Sunday, May 12, 2013

8:45AM SHARP! - 3:00PM

Jewish Community Center of San Francisco

3200 California Street at Presidio Avenue

See hamcrams.com for parking info. Lunch available in lobby.

   WARNING: SF parking meters operate on Sunday afternoons.

Bring 2 IDs (one with picture), a couple of blue ink pens and

   $20 cash for Technician study materials, tips, and test    OR

   $14 cash for testing only (General and Extra exams also available)

        If you are now licensed bring the original license and a copy.

8:45AM SHARP Check-in for study. RSVP pls. Drop-ins OK.

If you want test only (no preparation onsite) come at 2PM.

8:50 Beginners’ tips   9:00 Self-study starts

2:00 Exams begin        3:00 Last tests start

No advance preparation needed for beginners, we do it all in 6 hours.

Questions? hamcrams.com Subsequent test date is in August.

Passing this test will get you a ham radio license from the FCC good for 10 years. You will be able to use:

        O local repeaters for Bay Area communication

        O Echolink for Internet-based radio

        O satellite and moon-bounce

        O international shortwave frequencies for global communication!

                                                                    Come and join the great world-wide community of ham radio.



Current sponsors/supporters: W5YI VEC

Auxiliary Emergency Radio Organization (AERO)

Salvation Army                                       PLEASE POST

How our cramming system works:  John Portune, W6NBC, discovered and Ross Peterson developed and improved a technique based on the fact that short term memory was a fantastic aid for retaining answers to test questions for an hour or two. From this Ross devised the famous “ham cram” (rapid scanning of questions and answers for just a few hours, then sitting down and taking the test). His method has consistently achieved pass rates of 75-95% and higher.

This method does NOT teach you how to be a radio operator, or even the material which underlies the test questions. This method focuses on your PASSING the test. This is Step 1 in becoming a ham radio operator.

Step 2 is to learn how to use a radio. We sell an inexpensive book to help with Step 2 right after the exam. Step 3 is to buy a radio, and Step 4 is to get on the air, and get experience checking into nets that are used for preparedness and drill. As you progress in Step 4, you may wish to serve as net control for a net some evening.

But first things first--get your license. And that is what this day’s activities are all about. Because the test focuses on SHORT TERM memory, there is little purpose in getting the technician test materials in advance.  

Study tips: If you want to do some advance preparation, get hold of a high-school physics book and read the part about the relationship between wavelength and frequency and the relationship between current, voltage, resistance and power.

 Or: Wavelength x Frequency = Velocity

Or read the first four pages of http://www.allaboutcircuits.com/vol_1/chpt_2/1.html

For radio waves, we use the velocity of light, 300 million meters per second.
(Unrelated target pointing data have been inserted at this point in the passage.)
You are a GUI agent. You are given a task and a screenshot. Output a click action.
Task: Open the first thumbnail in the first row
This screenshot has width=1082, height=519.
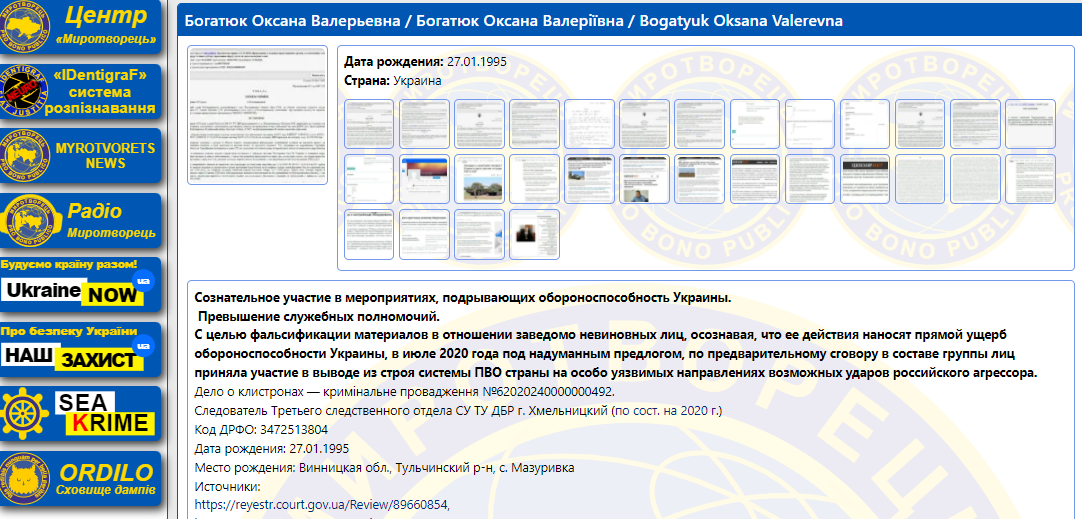pyautogui.click(x=369, y=124)
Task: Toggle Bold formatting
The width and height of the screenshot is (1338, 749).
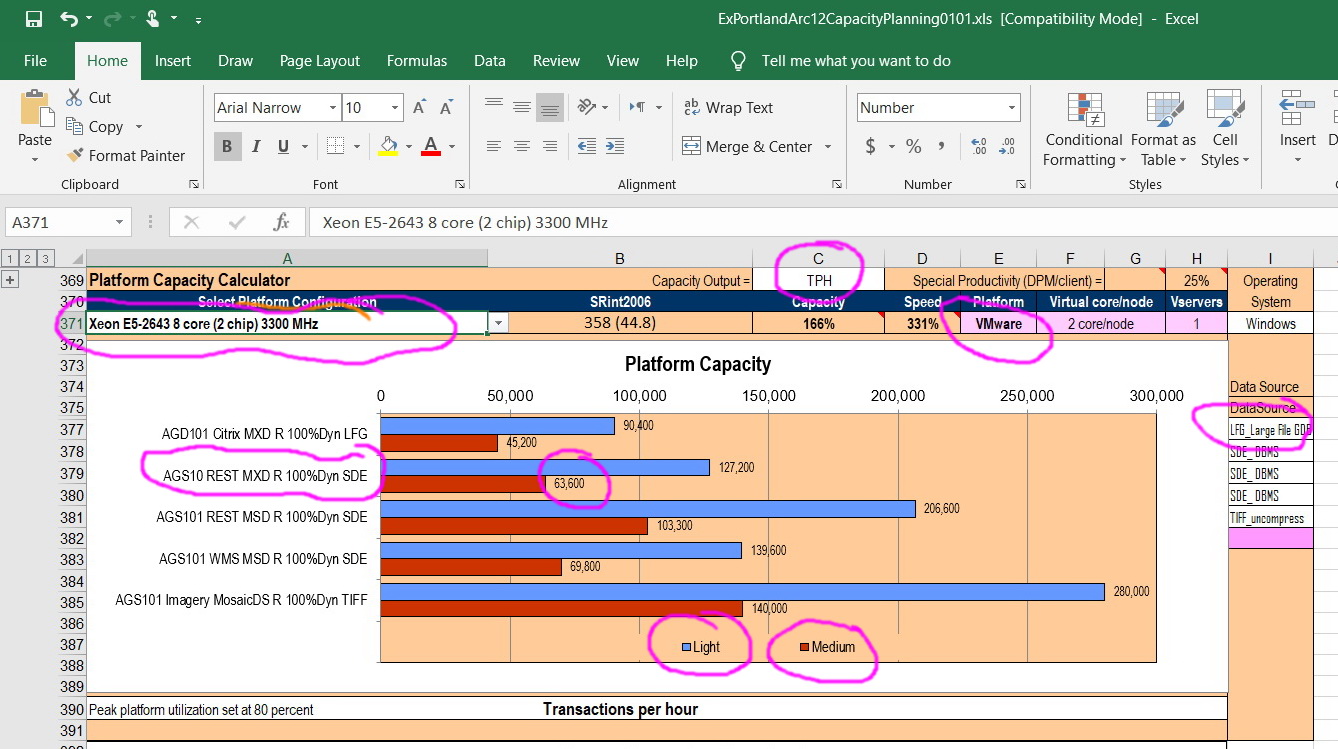Action: 227,146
If we measure frequency in Megahertz (1 million cycles per second), then the formula becomes meters x megahertz= 300. So if I ask you what is the wave-length of a 150 Megahertz signal, the answer is 2m. If you need to convert meters to feet, multiply by 3 and add 10%. A half-wave antenna has one-half wavelength elements. A conventional dipole has two 1/4 wavelength elements.
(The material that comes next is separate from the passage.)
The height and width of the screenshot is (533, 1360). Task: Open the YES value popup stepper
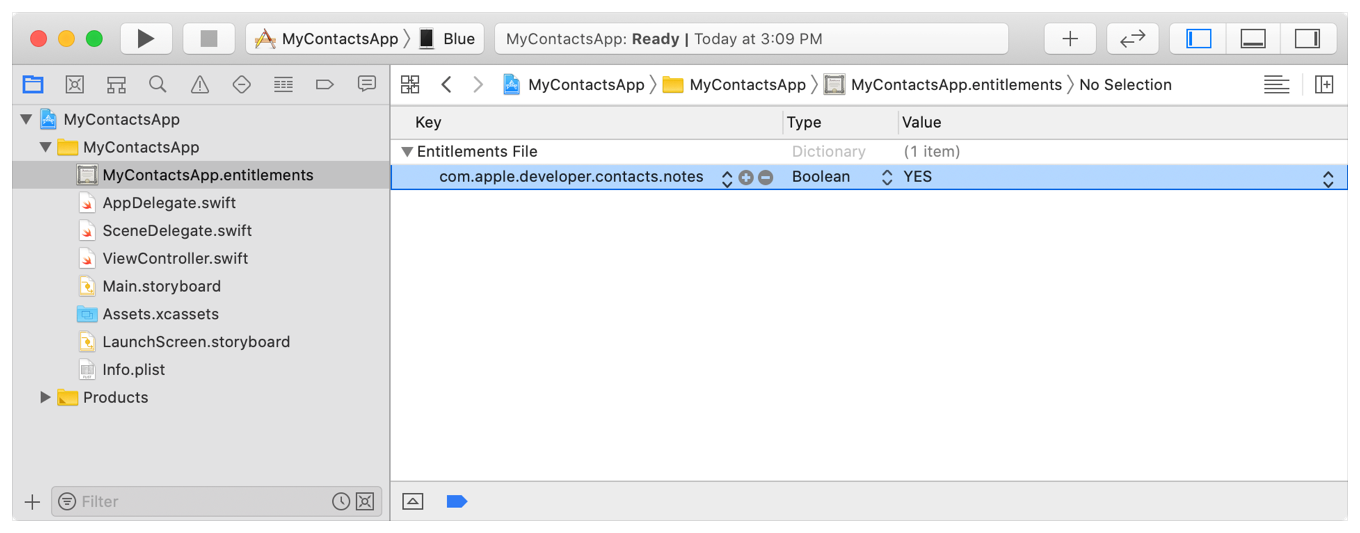1328,179
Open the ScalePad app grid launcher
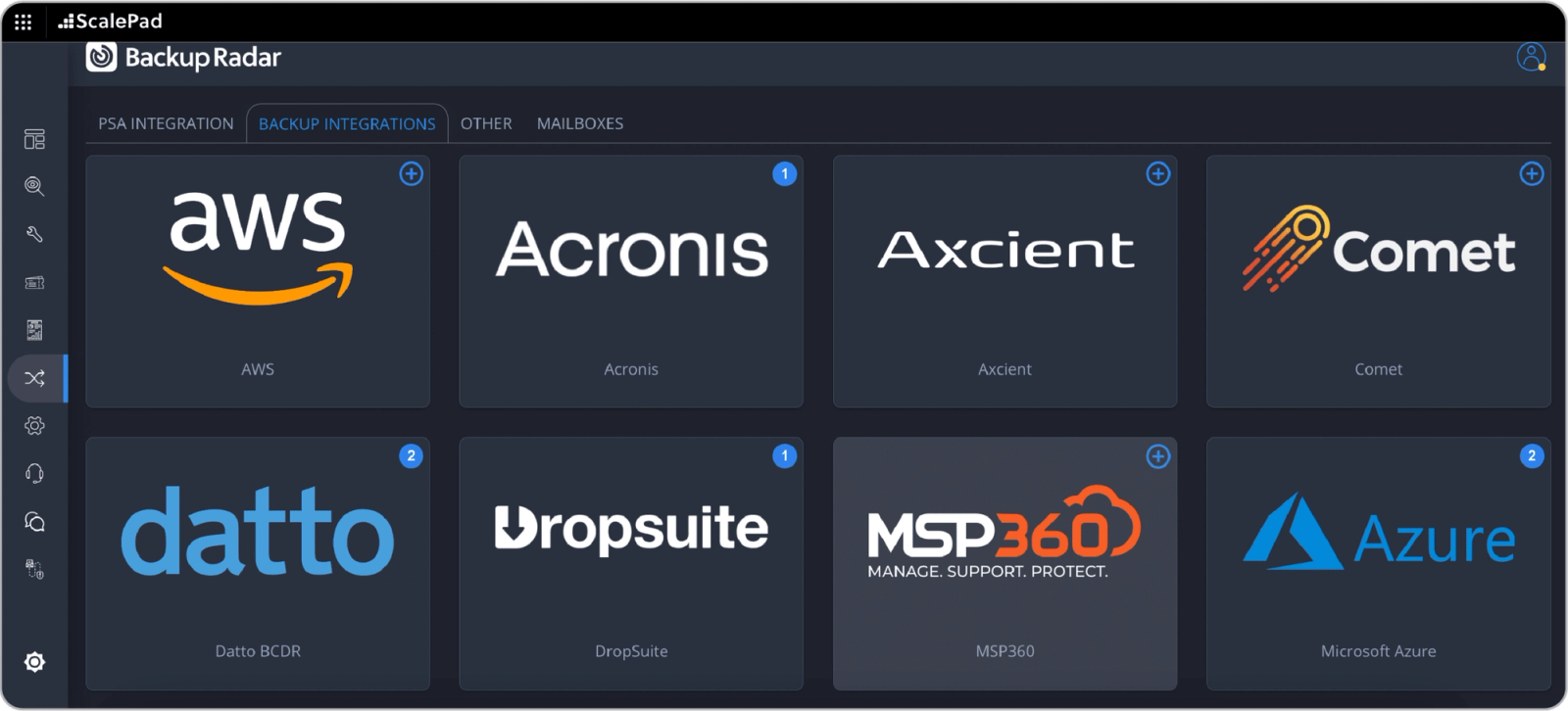This screenshot has width=1568, height=711. coord(23,22)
Current (rate of flow) = amperes (amps) =     I

Voltage (pressure) = volts = EMF =                E (for electromotive force)
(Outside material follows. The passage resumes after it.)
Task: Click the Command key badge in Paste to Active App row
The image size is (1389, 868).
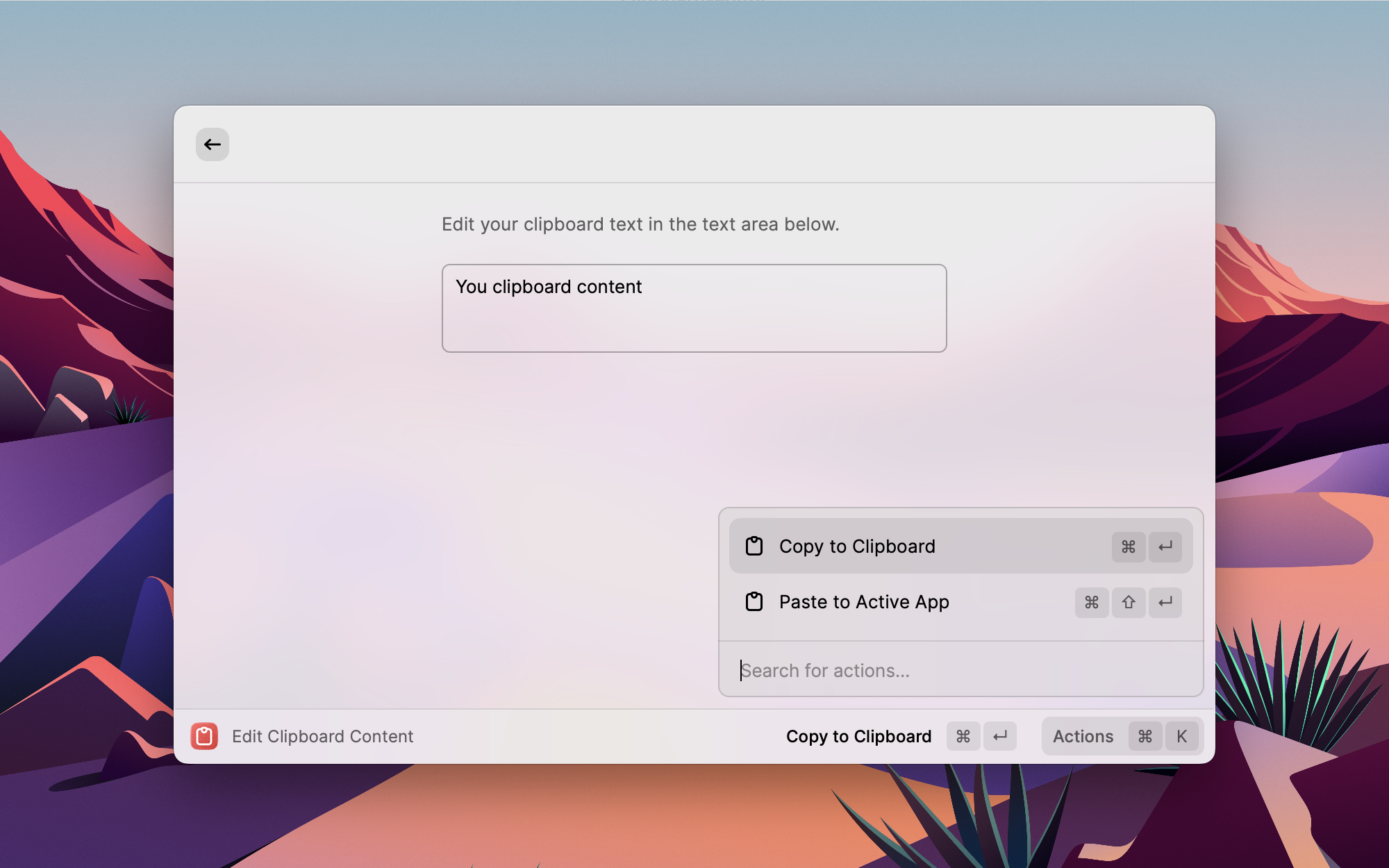Action: (x=1092, y=602)
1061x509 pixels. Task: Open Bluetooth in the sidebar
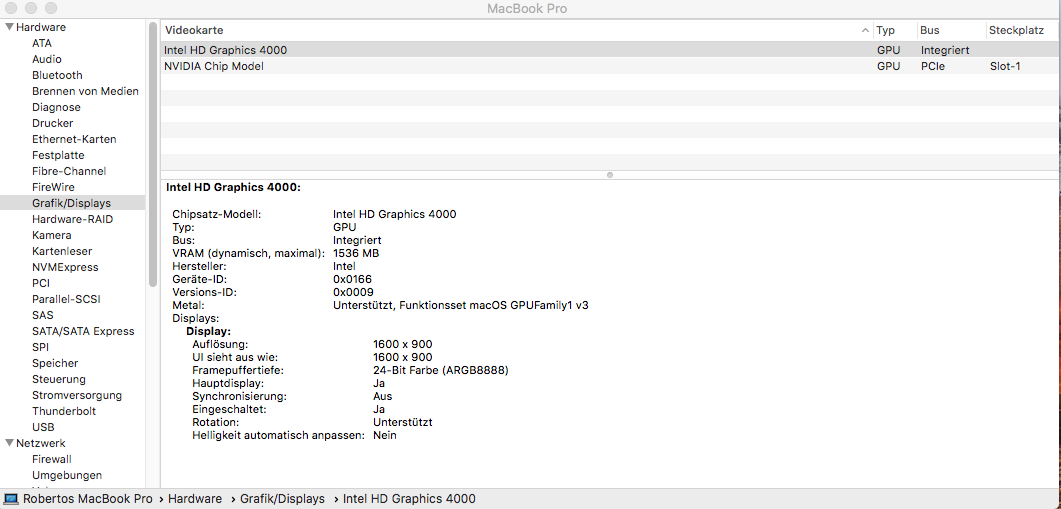click(57, 75)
Resistance = ohms =                                       R       I=E/R

Power = watts                                                P        P=I x E


Important info on Upgrading to GENERAL: If you now hold a Technician license and you would like GENERAL privileges you need only pass the General Element of the test. There is no longer a Morse code requirement for any amateur license. If you now hold a Technician license but haven’t passed General yet, come to any session with a copy and the original of your license and take our GENERAL exam ($14, includes testing). It’s essential you first refresh your high school physics material on waves and the relationship between wave-length, frequency and voltage, plus current, resistance, capacitance and inductance, and power (the electricity chapter, DC and AC).